[FOM] free ultrafilters
Andreas Blass
ablass at umich.edu
Fri Oct 13 09:25:37 EDT 2006
Bill Taylor asked:
> Is it possible/easy to describe in some way, how to have two non-
> isomorphic
> free ultrafilters on the integers, where isomorphism is defined
> with respect to permutations on the integers.
A lot depends here on the meaning of "have". If you want a
*definition* of two non-isomorphic free ultrafilters, then the answer
is negative. In fact, you can't expect to get a definition for even
one free ultrafilter on the integers. It is consistent, relative to
ZFC, that no free ultrafilter on the integers is definable, even with
real and ordinal numbers allowed as parameters in the definition.

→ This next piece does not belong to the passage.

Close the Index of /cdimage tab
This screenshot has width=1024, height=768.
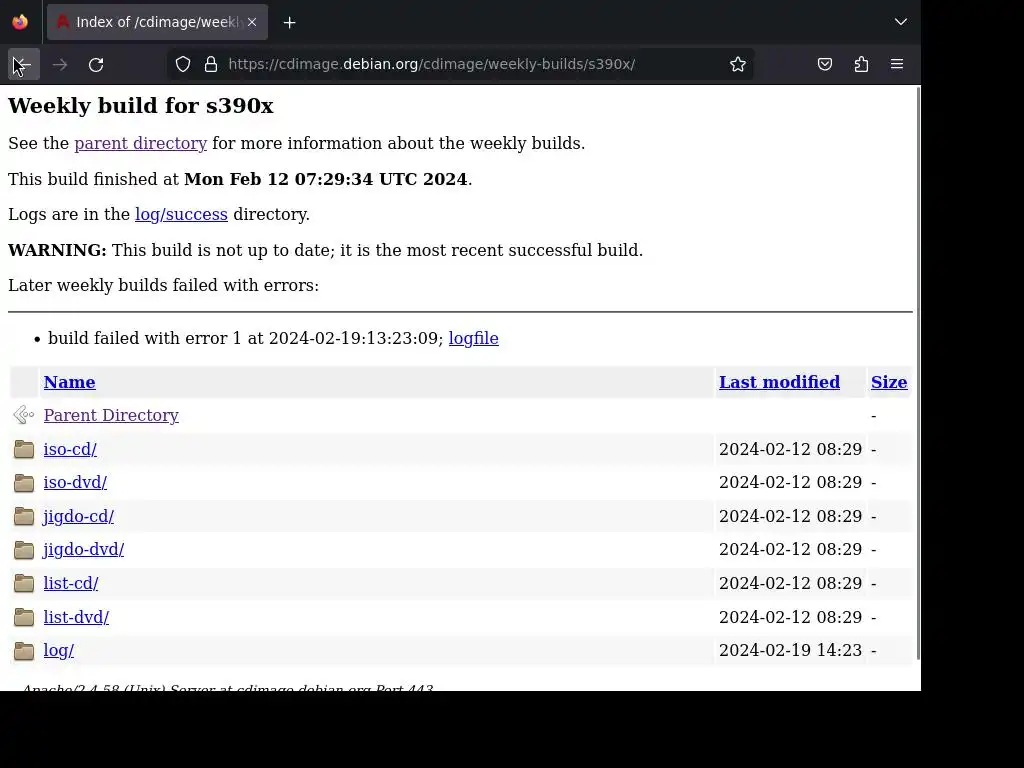[252, 22]
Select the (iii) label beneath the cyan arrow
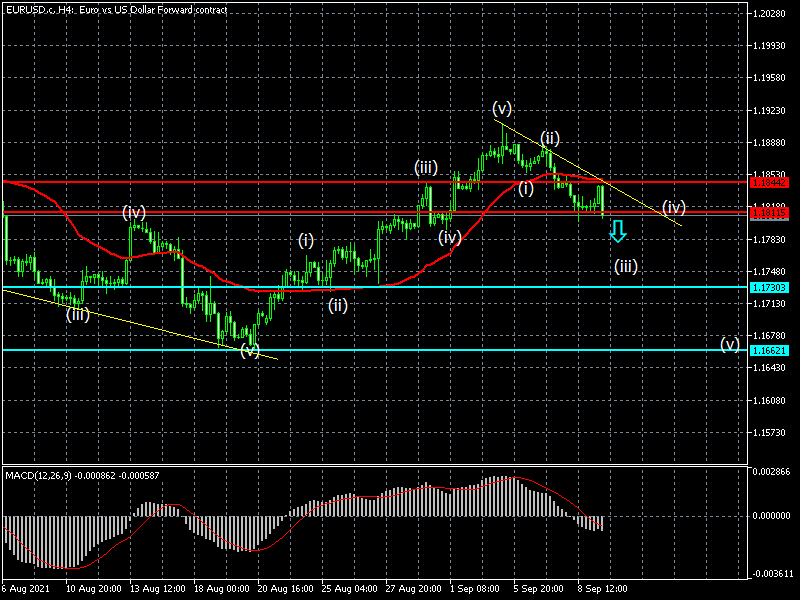800x600 pixels. pos(626,266)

(Of course definitions become possible if one assumes G"odel's axiom
of constructibility, which provides a definable well-ordering of the
universe and thus allows one to define things, like free
ultrafilters, that usually come from the axiom of choice.)
If, on the other hand, you just want a proof that two non-isomorphic
free ultrafilters exist, then this can be done by a counting
argument. The number of permutations of the integers is the
cardinality c of the continuum, so any one free ultrafilter is
isomorphic to at most c others (in fact, exactly c, but that's not
needed here). But it is known that there are 2^c free ultrafilters
on the integers. So they can't all be in one isomorphism class; in
fact there have to be 2^c isomorphism classes.